Data for the task:
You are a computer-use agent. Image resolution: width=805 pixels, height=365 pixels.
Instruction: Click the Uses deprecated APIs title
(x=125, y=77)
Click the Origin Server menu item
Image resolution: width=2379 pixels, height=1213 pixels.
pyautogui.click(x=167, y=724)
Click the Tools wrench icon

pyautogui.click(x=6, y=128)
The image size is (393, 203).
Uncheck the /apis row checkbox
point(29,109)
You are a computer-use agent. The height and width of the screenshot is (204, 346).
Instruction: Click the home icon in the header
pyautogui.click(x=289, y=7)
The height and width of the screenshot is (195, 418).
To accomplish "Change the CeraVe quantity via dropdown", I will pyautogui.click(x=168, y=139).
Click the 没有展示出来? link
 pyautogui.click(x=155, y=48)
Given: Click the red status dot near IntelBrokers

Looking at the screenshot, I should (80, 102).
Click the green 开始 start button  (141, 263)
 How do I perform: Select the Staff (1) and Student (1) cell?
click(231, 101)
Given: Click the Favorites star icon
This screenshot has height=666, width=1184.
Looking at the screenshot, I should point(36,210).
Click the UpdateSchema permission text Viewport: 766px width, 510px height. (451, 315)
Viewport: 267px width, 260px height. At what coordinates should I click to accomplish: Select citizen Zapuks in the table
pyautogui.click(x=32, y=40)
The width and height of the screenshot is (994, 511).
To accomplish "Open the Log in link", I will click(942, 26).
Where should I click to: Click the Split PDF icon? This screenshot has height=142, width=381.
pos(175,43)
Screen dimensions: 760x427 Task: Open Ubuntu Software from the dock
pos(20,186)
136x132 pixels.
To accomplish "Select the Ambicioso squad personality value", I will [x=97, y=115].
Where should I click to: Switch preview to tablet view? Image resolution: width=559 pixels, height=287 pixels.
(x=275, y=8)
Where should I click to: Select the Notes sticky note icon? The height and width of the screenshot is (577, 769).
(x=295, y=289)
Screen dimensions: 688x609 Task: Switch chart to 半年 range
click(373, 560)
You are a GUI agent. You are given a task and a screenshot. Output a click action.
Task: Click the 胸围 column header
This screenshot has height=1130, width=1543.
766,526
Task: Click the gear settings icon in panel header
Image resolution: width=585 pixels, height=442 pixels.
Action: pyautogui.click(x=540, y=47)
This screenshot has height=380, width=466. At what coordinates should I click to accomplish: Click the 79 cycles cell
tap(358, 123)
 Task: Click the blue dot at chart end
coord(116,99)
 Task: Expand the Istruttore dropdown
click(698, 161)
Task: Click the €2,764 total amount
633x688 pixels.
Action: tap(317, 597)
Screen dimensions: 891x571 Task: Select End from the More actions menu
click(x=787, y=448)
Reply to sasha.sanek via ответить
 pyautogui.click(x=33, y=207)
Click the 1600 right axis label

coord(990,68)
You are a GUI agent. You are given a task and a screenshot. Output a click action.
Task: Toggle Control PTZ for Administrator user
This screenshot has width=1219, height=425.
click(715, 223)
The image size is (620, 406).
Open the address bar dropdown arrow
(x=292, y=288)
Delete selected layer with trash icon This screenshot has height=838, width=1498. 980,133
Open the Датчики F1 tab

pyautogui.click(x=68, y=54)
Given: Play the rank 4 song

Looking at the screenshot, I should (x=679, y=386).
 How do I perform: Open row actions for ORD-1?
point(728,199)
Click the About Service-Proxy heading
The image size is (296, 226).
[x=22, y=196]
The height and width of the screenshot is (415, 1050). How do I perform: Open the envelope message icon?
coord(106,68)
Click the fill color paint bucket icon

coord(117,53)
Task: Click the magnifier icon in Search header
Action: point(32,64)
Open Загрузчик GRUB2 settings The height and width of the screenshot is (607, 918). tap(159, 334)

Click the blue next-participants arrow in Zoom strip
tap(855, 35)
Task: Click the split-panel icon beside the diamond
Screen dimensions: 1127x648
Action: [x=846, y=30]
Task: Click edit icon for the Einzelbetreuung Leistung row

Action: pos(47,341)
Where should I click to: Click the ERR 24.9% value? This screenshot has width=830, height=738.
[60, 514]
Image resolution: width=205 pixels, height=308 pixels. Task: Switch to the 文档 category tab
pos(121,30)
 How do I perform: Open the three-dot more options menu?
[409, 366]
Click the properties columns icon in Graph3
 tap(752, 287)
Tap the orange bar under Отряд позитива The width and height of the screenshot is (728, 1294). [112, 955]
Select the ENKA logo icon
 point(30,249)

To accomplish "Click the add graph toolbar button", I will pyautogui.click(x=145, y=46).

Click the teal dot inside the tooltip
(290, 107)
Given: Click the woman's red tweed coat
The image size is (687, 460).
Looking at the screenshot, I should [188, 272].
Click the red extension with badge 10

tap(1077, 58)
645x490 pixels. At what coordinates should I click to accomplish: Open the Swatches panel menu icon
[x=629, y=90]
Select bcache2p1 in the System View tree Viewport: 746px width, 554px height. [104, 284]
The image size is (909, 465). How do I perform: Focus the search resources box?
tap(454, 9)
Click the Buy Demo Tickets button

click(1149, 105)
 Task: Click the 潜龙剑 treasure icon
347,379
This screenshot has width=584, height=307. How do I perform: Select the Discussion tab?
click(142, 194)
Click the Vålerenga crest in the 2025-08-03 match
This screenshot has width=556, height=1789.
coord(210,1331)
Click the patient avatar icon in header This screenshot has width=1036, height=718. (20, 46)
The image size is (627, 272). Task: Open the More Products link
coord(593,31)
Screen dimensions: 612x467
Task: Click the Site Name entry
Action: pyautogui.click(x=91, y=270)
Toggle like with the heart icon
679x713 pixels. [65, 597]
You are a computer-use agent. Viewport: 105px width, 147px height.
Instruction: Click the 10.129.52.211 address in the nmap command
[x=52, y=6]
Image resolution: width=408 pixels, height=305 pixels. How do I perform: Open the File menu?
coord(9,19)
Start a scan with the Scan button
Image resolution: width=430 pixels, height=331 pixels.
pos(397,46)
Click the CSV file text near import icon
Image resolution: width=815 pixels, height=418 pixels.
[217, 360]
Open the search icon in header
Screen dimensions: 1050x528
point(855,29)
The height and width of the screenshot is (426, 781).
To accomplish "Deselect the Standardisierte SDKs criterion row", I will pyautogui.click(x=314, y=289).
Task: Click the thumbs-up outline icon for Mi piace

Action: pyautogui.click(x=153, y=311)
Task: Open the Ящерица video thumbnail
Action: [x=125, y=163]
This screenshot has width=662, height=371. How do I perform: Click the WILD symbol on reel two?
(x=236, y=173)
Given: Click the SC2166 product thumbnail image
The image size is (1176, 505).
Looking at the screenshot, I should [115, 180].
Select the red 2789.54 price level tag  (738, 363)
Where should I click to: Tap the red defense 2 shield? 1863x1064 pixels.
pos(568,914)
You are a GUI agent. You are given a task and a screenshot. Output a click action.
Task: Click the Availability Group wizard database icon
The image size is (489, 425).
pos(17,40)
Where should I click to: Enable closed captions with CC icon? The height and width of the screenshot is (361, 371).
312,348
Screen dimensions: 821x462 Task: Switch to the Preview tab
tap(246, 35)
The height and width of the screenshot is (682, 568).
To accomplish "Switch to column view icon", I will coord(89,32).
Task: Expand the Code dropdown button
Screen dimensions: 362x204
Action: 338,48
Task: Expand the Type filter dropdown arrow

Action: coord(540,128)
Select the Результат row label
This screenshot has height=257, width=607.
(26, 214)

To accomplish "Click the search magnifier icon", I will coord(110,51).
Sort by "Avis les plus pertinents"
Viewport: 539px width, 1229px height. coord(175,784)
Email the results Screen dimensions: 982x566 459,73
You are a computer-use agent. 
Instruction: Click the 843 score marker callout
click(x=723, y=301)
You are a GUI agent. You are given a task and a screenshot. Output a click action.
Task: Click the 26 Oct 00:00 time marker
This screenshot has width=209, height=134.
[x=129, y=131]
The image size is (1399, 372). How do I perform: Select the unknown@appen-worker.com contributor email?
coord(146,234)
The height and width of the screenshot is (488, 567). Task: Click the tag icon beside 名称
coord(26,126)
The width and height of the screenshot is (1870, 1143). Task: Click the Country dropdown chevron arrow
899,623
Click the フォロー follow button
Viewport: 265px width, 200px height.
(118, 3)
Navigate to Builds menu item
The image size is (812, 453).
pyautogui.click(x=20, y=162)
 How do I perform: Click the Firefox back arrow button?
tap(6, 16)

What needs to be done:
Your answer must consist only of the lines from the start of the records above through the line with "Click the Origin Server menu item", each retyped exactly.

Expected answer:
You are a computer-use agent. Image resolution: width=805 pixels, height=365 pixels.
Instruction: Click the Uses deprecated APIs title
(x=125, y=77)
Click the Origin Server menu item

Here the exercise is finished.